§ EXERCISE:
Using the records provided below, locate and copy each line that contains the word "Given".

────────────────────

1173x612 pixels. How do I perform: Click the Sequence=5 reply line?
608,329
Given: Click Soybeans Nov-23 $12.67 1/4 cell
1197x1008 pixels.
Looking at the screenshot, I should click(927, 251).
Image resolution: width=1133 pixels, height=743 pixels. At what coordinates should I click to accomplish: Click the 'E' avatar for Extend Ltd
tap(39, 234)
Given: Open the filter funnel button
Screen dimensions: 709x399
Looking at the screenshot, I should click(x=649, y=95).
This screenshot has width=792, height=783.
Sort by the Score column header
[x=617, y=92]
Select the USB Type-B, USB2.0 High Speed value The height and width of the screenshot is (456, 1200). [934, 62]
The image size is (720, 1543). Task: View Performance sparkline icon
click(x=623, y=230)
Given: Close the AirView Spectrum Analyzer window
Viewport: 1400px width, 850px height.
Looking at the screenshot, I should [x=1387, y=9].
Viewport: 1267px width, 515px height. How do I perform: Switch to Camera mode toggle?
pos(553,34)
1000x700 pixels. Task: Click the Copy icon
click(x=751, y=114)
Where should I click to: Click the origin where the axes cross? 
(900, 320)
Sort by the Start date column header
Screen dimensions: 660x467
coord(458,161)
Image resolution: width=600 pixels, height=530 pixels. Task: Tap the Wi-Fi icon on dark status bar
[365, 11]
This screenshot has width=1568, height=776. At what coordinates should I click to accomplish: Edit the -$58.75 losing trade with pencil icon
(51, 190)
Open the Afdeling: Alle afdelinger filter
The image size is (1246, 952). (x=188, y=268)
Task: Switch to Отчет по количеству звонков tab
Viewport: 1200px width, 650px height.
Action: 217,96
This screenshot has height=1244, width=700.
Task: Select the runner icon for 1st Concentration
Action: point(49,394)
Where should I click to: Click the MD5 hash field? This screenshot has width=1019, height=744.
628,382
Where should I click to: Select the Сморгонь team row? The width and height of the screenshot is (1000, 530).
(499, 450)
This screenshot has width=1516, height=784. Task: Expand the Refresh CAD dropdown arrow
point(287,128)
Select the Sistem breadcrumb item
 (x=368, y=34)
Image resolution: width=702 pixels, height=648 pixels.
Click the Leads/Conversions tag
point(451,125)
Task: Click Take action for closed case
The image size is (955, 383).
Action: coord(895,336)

────────────────────

§ SOLUTION FOR THIS EXERCISE:
Given: Click Soybeans Nov-23 $12.67 1/4 cell
Given: Open the filter funnel button
Given: Close the AirView Spectrum Analyzer window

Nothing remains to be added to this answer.